The final 5 of the best pisodes of The twilight Zone...
5. Walking Distance
Opening narration:
Martin Sloan, age thirty-six. Occupation: vice-president, ad agency, in charge of media. This is not just a Sunday drive for Martin Sloan. He perhaps doesn't know it at the time, but it's an exodus. Somewhere up the road he's looking for sanity. And somewhere up the road, he'll find something else
Story:
A middle-aged man, Martin Sloan), is driving cross-country when he stops his car at a gas station. He walks toward his hometown, Homewood, that the attendant assures him is within walking distance. Homewood appears exactly as it was when he was a boy. He goes into a dugstore, and has an ice cream soda at the soda fountain while recalling his memories from the past. He says "One of the greatest memories I have is old man Wilson, may God rest his soul, sleeping in his comfortable chair just like he did before he died". The clerk looks at Sloan oddly but says nothing. After Sloan leaves the store, the cashier goes up to a room where Mr. Wilson is sleeping and says "We'll need more chocolate syrup, Mr. Wilson." He responds by saying "I'll order some more of it this afternoon."

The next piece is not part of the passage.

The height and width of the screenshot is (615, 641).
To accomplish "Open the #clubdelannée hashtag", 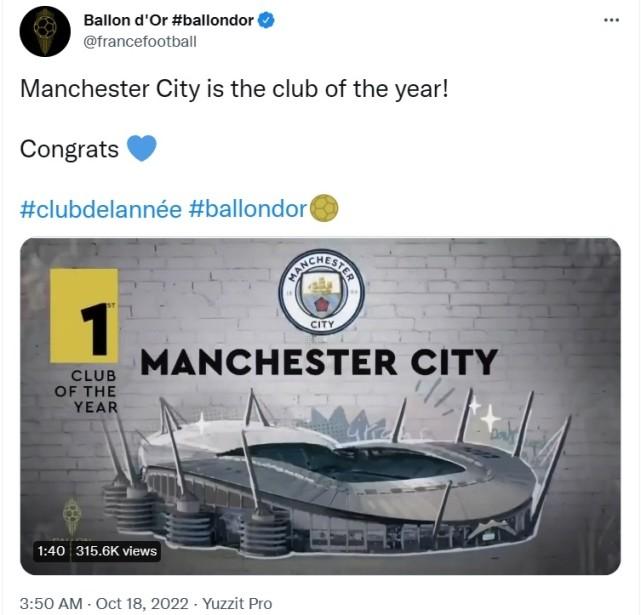I will 100,209.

Sloan continues walking until he eventually sees himself as a boy, and following him home, meets his parents. Trying to convince his parents that he is their son from the future, he succeeds only in alarming the disbelieving couple who tell him to leave. He finds his childhood self on a carousel, and tries to warn his younger self to enjoy his childhood before it is too late. His advances scare young Martin, who falls off the merry-go-round and injures his leg. Sloan is then confronted by his father who, having seen the papers in Sloan's wallet with its dollar bills from the future, now believes his story. His father advises him that everyone has their time, and that he should look to the future rather than to the past, because the happiness he is seeking may be in the places he hasn't looked yet. Sloan finds himself back in his own time, now walking with a limp, but resigned again to his life as it is.
Closing narration:
Martin Sloan, age thirty-six, vice-president in charge of media. Successful in most things but not in the one effort that all men try at some time in their lives - trying to go home again. And also like all men perhaps there'll be an occasion, maybe a summer night sometime, when he'll look up from what he's doing and listen to the distant music of a calliope, and hear the voices and the laughter of the people and the places of his past. And perhaps across his mind there'll flit a little errant wish, that a man might not have to become old, never outgrow the parks and the merry-go-rounds of his youth. And he'll smile then too because he'll know it is just an errant wish, some wisp of memory not too important really, some laughing ghosts that cross a man's mind, that are a part of the Twilight Zone.